Em 1992 o mundo tinha 5,5 bilhões de pessoas e vivia a desregulamentação dos mercados e a redução do papel do Estado. Vinte anos depois, o planeta tem sete bilhões de habitantes e vive a ressaca do neoliberalismo e dos limites impostos pela natureza.

O Brasil, que recebeu no Rio de Janeiro os chefes de Estado que vieram para a Conferência das Nações Unidas sobre o Meio Ambiente e o Desenvolvimento (CNUMAD), em 1992, era tão diferente do Brasil de hoje que um desavisado visitante que retornasse poderia se imaginar em outro país. Fernando Collor foi o anfitrião, já em processo de despejo do Planalto, e o cenário econômico não poderia ser pior, com inflação galgando a casa dos milhares por cento ao ano (em 1992, chegou a 1.174% e, em 1993, ultrapassou 2.500%). Mesmo assim, vista em perspectiva, a contribuição da Rio 92, também conhecida como Cúpula da Terra, foi decisiva para mudar o entendimento do mundo sobre o desenvolvimento sustentável. O economista Ignacy Sachs, veterano das conferências da ONU, conta que aquela foi uma reunião na contramão da história. “Desenvolvimento sustentável precisa de planejamento, o que não é possível sem a presença de um Estado atuante, e nos anos 1990 estava na moda o Estado mínimo”, explica Sachs.

****************************************

* Objetivo 1 *
Responda com base no texto sobre a Rio 92:
(a) Quantas pessoas havia no mundo em 1992?
(b) Quem recebeu os chefes de Estado como anfitrião da conferência?
(c) A que taxa chegou a inflação em 1992?
* Objetivo 2 *
Reproduza o trecho do texto sobre a Rio 92 que vai de "Em 1992 o mundo" até "impostos pela natureza.", incluindo essas palavras.
* Objetivo 3 *
Dê continuidade ao texto sobre a Rio 92 a partir do ponto em que ele termina.
O material não é necessário aqui.

* Material fornecido *
****************************************

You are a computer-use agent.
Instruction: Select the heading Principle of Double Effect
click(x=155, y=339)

****************************************

* Resposta escrita 1 *
(a) 5,5 bilhões de pessoas.
(b) Fernando Collor.
(c) 1.174%.

* Resposta escrita 2 *
Em 1992 o mundo tinha 5,5 bilhões de pessoas e vivia a desregulamentação dos mercados e a redução do papel do Estado. Vinte anos depois, o planeta tem sete bilhões de habitantes e vive a ressaca do neoliberalismo e dos limites impostos pela natureza.

* Resposta escrita 3 *
O cenário global hoje também não lembra em nada o início dos anos 1990. Os países pobres e em desenvolvimento amargavam crises cambiais e a incapacidade de arcar com o peso de suas dívidas externas e Estados Unidos e Europa ditavam os rumos da economia global após a queda do Muro de Berlim e o fim da União Soviética. Hoje, esses países trocaram de lado, os ricos derrapam em uma crise financeira que se arrasta desde 2008, e os antigos países subdesenvolvidos são tratados como emergentes e suas economias seguram o comércio global. Brasil, Índia e China lideram em desempenho econômico e ganham peso político no cenário global. O Século 21 chegou carregado de surpresas e arrancou os países de seus berços esplêndidos em direção a um futuro muito mais imprevisível.

Praticamente nenhuma das metas ambientais acertadas nestes 20 anos foi cumprida. No entanto o tema sustentabilidade ganhou espaços mais nobres na mídia, deixou as páginas de ciência para crescer nas páginas de economia. O furacão Katrina, que devastou New Orleans, nos Estados Unidos, em 2005, ganhou manchetes como o mais caro da história do mercado segurador mundial, com indenizações de mais de US$ 40 bilhões. O segundo lugar nesse ranking é ocupado pelo tsunami de Fukushima, em 2011, que envolveu pagamentos de prêmios de US$ 35 bilhões. Em março de 2004, o Brasil registrou o primeiro furacão da história no Hemisfério Sul, o Catarina, que deixou 11 mortos e prejuízos de R$ 830 milhões no Estado de Santa Catarina. E os eventos climáticos extremos aumentaram em frequência e intensidade, como a seca que atingiu a Amazônia em 2005, uma das mais severas já registradas na região.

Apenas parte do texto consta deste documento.